I've been busy with business, sorry for the delayed responses. I have learned a lot over the last year and my preconceptions of what it takes to have a reef system have dramatically changed.
Let me state again, CPW is only a tool to improve upon and make you system more stable. The idea is to keep nitrates and phosphate at zero in a reef system......everyone system is unique and has different loading on the biological processing capacity of the tank.
The loading on the biological system will vary all the time. Fish and coral grow and increase the loading. Any method that helps to keep nitrates and phosphates at or near zero should be used, or at least be available to be use, when things get out of balance. How close to zero you need to be will depend upon what you are keeping in your tank.
We introduce the nitrates and phosphates when we feed the system. Over half of the nitrate and phosphates the fish eat go back into the water in solution and not as a solid. Even if you collect all the solids and remove them, you have solved less than half your problem. A skimmer removes a lot of what remains and a stable biological filter will hopefully handle the rest. If it doesn't you may need polyfilter and chemical treatment to polish the small balance if you are keeping more delicate coral.
Despite the often imposed myth, a DSB does not add phosphates. It is a biological filter that may start to store excess phosphates when it cannot biologically process them, which can become a problem, if it reaches it storage limit. If they start to be recycle back into the system they cause havoc. CPW helps to keep this from being a problem by removing the waste were phosphates concentrate and maybe are partially going back into solution. CPW helps to feed both the anoxic and oxic bacteria and makes the substrate a more effective biological filter.

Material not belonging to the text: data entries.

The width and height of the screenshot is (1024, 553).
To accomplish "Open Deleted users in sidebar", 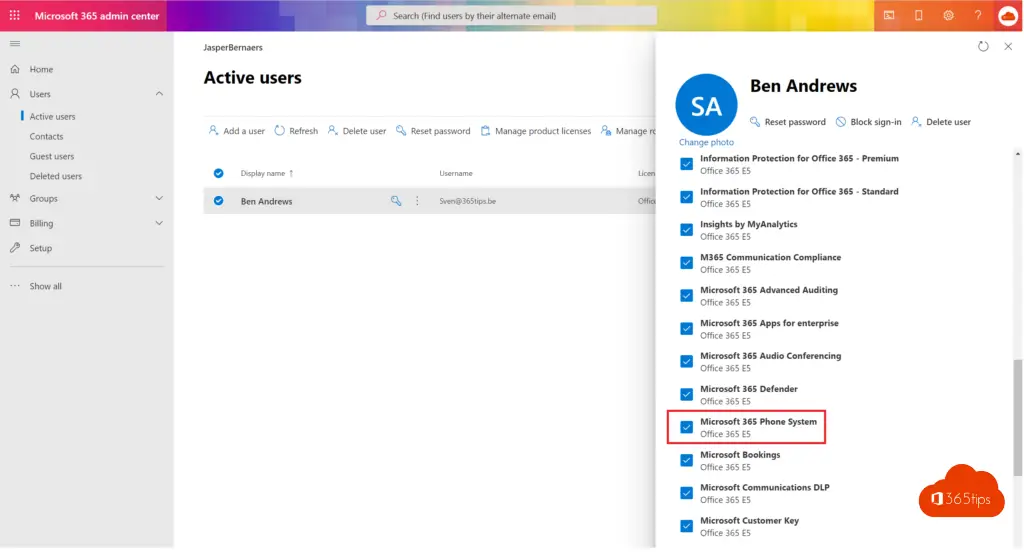I will [55, 177].
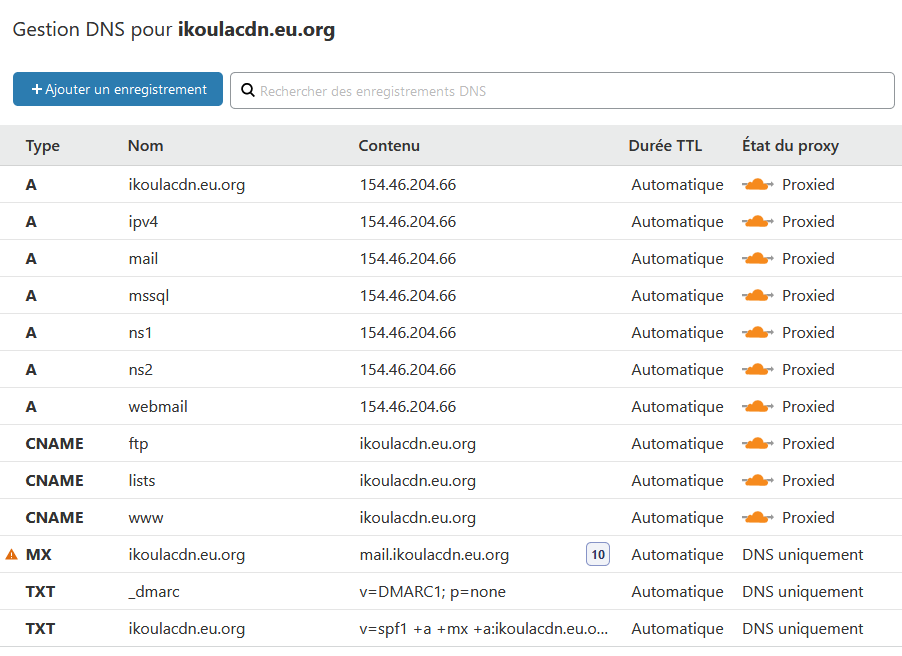Click the orange cloud in the webmail row
The image size is (902, 656).
click(758, 406)
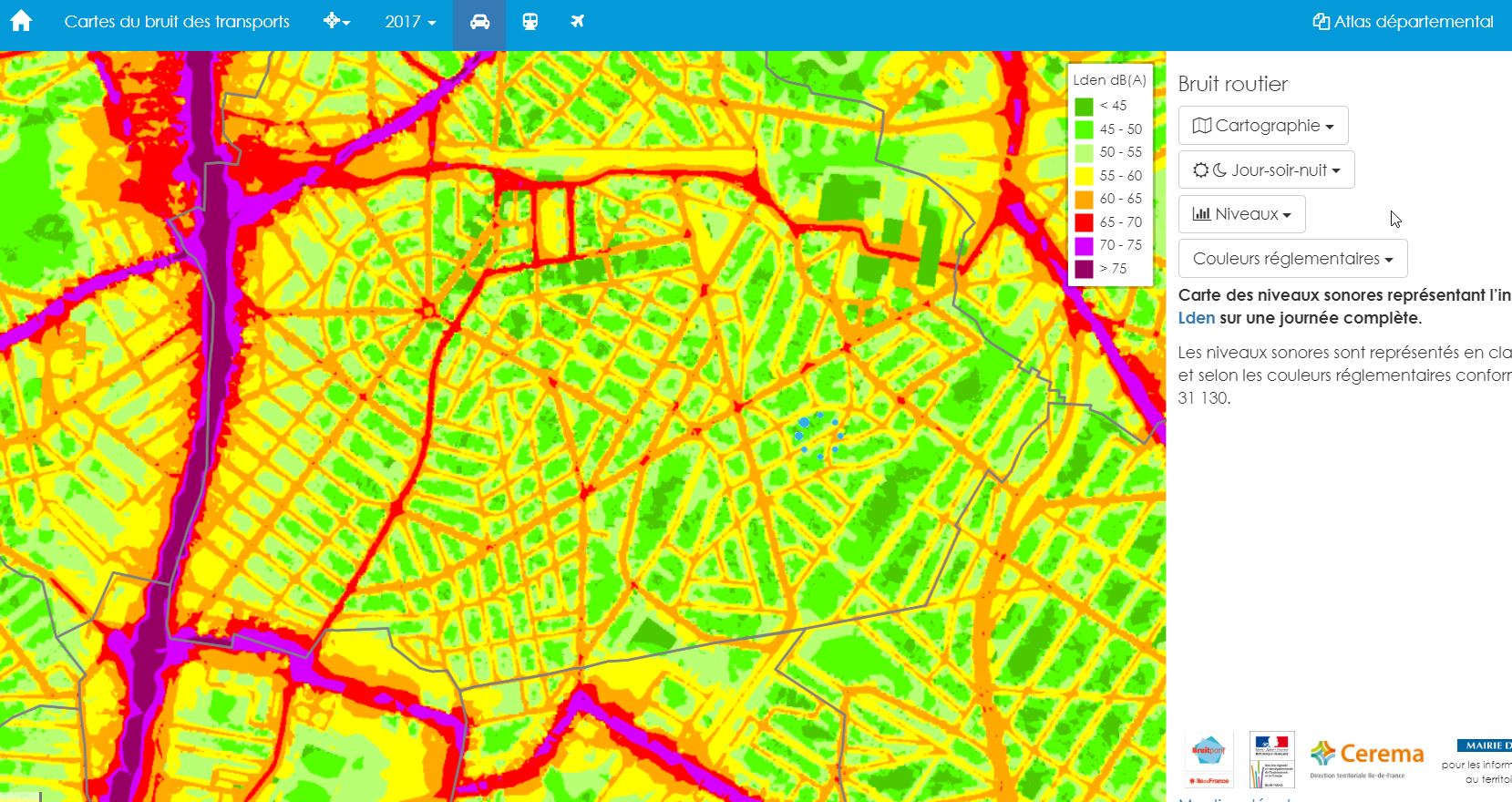The height and width of the screenshot is (802, 1512).
Task: Switch to train rail noise map
Action: [x=530, y=22]
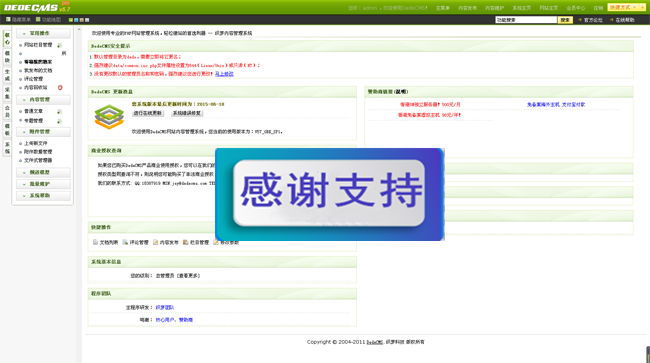The width and height of the screenshot is (650, 363).
Task: Open 评论管理 quick action icon
Action: tap(125, 242)
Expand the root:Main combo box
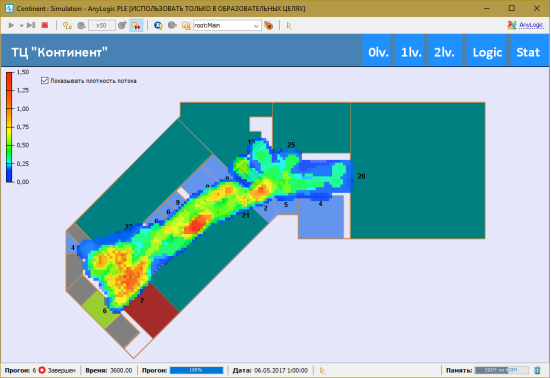The image size is (551, 378). [x=227, y=25]
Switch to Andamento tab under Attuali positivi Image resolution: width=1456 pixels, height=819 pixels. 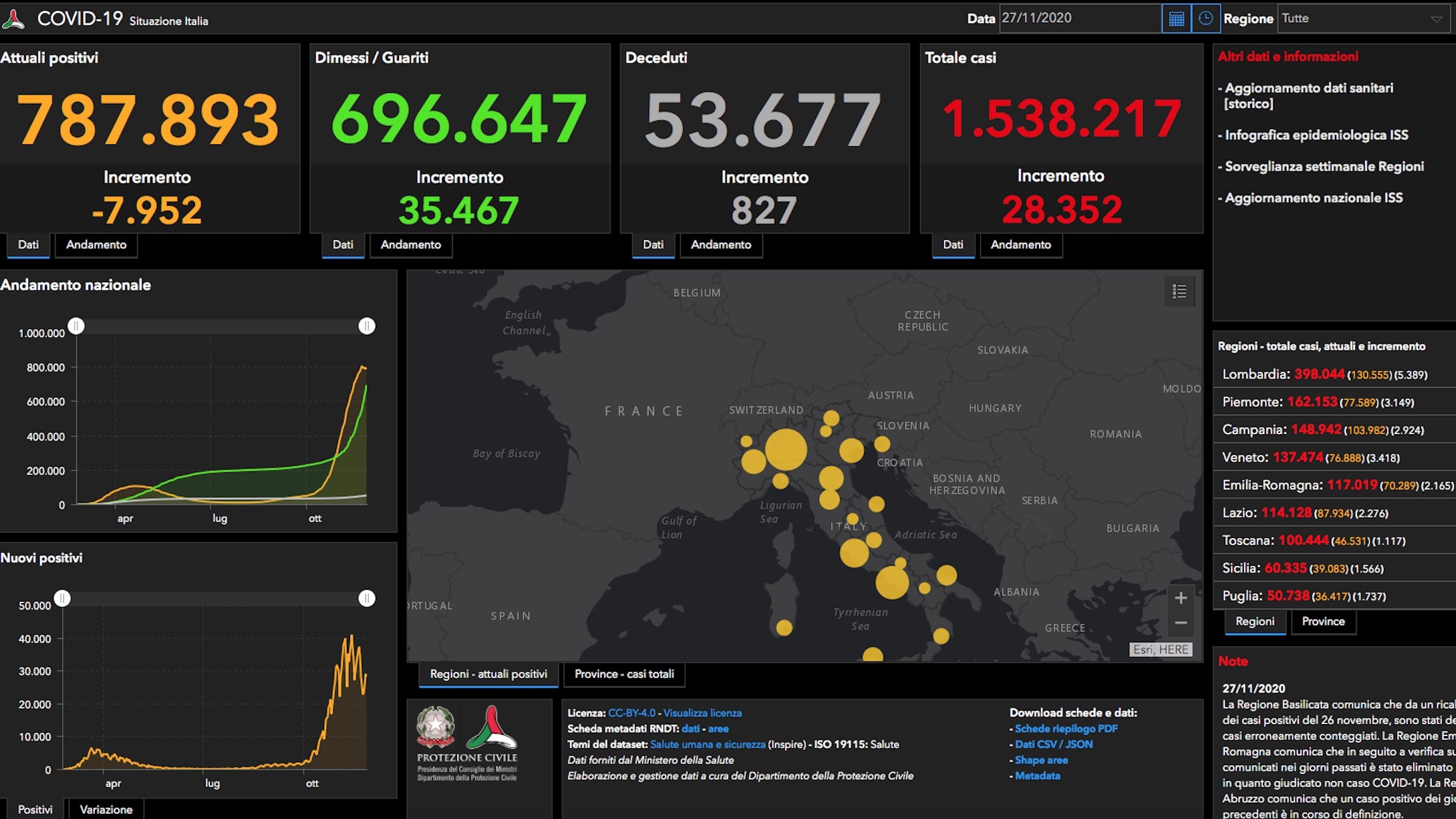96,245
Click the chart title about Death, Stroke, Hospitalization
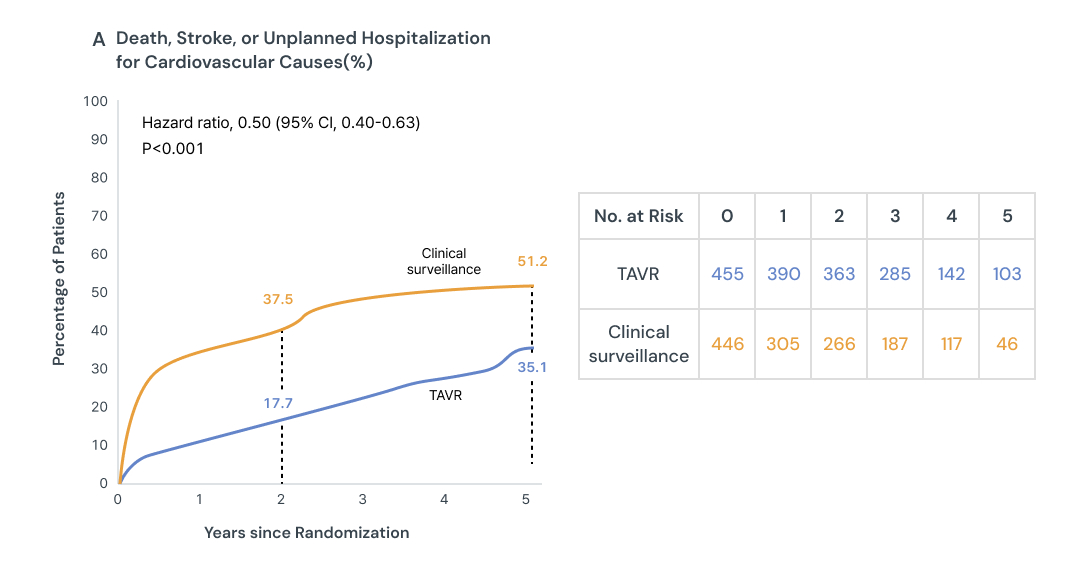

It is difficult to use water changes alone to keep your tank from starting to slowly build phosphates or maintaining the chemistry. Read this well written article.
http://www.reefs.org/library/article/t_brightbill_wc.html
As you can see by this article and the math, you need an effective biological treatment process taking place in the tank in conjunction with good maintenance. I believe a DSB using CPW adds to and improves on biological filtration process to help keep nitrates low and hold waste phosphates were they are concentrating.
There is no way even 10 to 20 % or more weekly water changes will keep a slow build up of waste from becoming a problem sooner or later if you don't have other methods to reduce them. I believe in a BB system, with the reduced biological filtration surface area, you will always have a nitrate problem and water changes alone will not solve the problem. Depending on the coral you keep that may not be a problem. BB tanks with a large quantity of live rock and low fish loads will have less of a nitrate problem, but it could still slowly build. You may think everything is fine and all of a sudden SPS or delicate coral start to die, and a death spiral can occur.
In short, there is no simple answer in keeping a reef system, other than knowing what to do maintain the water quality. And that will vary with every system and the best maintained system can have pollution creep up on it if you don't respond when it starts to occur.